Die Beziehung zu Badovici kriselte bald. 1932 verließ Gray Haus und Liebhaber. Sie zog sich, nur ihren „Adjustable Table“ im Gepäck, in das nicht weit entfernte Castellar bei Menton zurück, wo sie sich ein neues Feriendomizil schuf. „An Dinge heften sich Erinnerungen, so ist es besser, von vorne anzufangen.“
Badovici wohnte weiterhin in E.1027. Fatalerweise hatte Gray ihn beim Grundstückskauf als Eigentümer eintragen lassen. 1938 kam der mit ihm befreundete Stararchitekt Le Corbusier erstmals zu Besuch und war auch die darauffolgenden Jahre immer wieder Gast im Haus. Man weiß, dass er von Grays Architektur beeindruckt war. Doch umso befremdlicher ist der Vorschlag, den er Badovici unterbreitete: „Ich habe eine heftige Lust, die Wände zu beschmieren.“ Der Hausherr ließ ihn gewähren und Le Corbusier bemalte die bewusst monochrom gehaltenen Wände mit großformatigen bunten Fresken, meist nackte abstrakte Frauenfiguren in erotischen Posen. Eileen Gray hatte die „Architektur als eine Symphonie“ verstanden, „in der alle Formen des inneren Lebens Ausdruck finden.“ Nun störten schrille Misstöne die subtil durchdachte Komposition des Hauses.
Als Gray von der Malaktion erfuhr, verlangte sie die sofortige Entfernung der Wandbilder. Vergeblich. Nie wieder hat sie danach das Haus betreten. Über die Motive, die zu dieser beispiellosen Übergriffigkeit Le Corbusiers führten, wird noch immer gerätselt. War es Neid, Ignoranz, verletzte Eitelkeit? Als Frau war Gray in der damaligen von Männern dominierten Architekturszene eine Außenseiterin: finanziell unabhängig, unverheiratet, bisexuell, eigenwillig und in ihrer Gestaltungskraft allemal auf Augenhöhe mit den Kollegen.

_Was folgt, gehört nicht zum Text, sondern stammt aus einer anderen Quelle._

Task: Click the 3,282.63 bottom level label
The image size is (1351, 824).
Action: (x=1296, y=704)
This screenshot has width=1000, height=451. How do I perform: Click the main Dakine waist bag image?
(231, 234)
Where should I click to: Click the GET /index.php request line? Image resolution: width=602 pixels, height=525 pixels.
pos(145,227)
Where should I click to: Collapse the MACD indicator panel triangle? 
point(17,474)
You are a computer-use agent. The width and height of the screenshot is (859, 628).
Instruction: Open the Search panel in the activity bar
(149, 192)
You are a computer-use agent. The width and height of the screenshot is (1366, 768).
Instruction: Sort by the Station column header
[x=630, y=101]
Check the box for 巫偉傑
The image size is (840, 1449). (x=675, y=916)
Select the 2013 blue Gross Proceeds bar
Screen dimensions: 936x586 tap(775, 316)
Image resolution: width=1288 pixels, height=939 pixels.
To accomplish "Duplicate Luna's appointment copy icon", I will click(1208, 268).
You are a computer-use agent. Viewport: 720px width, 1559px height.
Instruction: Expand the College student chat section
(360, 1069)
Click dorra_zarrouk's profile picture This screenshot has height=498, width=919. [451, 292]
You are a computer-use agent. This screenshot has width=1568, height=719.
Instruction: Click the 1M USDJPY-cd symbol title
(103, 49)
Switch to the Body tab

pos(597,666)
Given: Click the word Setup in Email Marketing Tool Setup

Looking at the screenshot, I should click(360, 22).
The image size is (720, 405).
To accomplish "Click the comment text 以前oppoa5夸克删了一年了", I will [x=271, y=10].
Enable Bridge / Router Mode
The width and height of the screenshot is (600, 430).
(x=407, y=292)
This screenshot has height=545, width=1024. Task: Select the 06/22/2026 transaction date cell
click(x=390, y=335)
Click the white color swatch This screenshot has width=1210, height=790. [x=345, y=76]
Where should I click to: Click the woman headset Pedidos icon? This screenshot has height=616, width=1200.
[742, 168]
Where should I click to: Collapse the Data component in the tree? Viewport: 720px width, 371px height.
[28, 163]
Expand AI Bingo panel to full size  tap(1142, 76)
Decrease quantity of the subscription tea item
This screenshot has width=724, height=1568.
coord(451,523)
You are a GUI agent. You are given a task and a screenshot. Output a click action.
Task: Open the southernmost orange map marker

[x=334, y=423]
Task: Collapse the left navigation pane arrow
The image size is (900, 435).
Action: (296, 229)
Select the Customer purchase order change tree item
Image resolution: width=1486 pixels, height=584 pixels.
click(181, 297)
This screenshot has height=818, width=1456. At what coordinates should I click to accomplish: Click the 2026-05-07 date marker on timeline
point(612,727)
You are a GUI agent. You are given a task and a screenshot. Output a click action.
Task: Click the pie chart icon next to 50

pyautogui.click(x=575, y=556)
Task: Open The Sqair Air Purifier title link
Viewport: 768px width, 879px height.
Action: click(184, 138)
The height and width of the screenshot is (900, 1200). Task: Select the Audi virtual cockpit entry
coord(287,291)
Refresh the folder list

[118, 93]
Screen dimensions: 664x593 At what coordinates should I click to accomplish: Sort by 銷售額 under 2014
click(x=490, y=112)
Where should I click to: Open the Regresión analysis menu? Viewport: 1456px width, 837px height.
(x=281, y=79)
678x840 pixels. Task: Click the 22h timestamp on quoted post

Doch Le Corbusier hatte nicht nur Grays Baukonzept im Haus verändert, er veränderte auch dasjenige der Umgebung. 1952 errichtete er direkt oberhalb seine bekannte Holzhütte „Le Cabanon“, in der er viele Jahre lang den Sommer verbrachte. 1965 starb er unterhalb von E.1027 beim Schwimmen im Meer an Herzversagen. Auch seine Grabstätte liegt ganz in der Nähe. Eileen Gray und Le Corbusier - es ist bestürzend, wie E.1027 geradezu schicksalhaft ihrer beider Leben und Werk ineinander verwoben hat.
Nach dem Tod von Badovici 1956 überlebte das Haus die Besitzerwechsel mehr schlecht als recht. Le Corbusier muss man zugutehalten, dass er dafür sorgte, dass E.1027 und damit natürlich auch seine Wandmalereien in die verständigen Hände einer Schweizer Galeristin kam. Nach deren Tod verfiel es jedoch mehr und mehr. Eileen Gray lebte und arbeitete all die Jahre zurückgezogen in Paris, weitgehend vergessen von der Welt. Erst im Alter, sie wurde 98 Jahre, kam der Wandel. Und als 2009 ihr „Drachensessel“ aus dem Nachlass von Yves Saint Laurent für sagenhafte 21,9 Millionen Euro versteigert wurde und damit zum teuersten Stuhl des 20. Jahrhunderts aufrückte, war Eileen Gray – ihre Person, ihr Genie, ihre schönen Dinge – endgültig in aller Munde.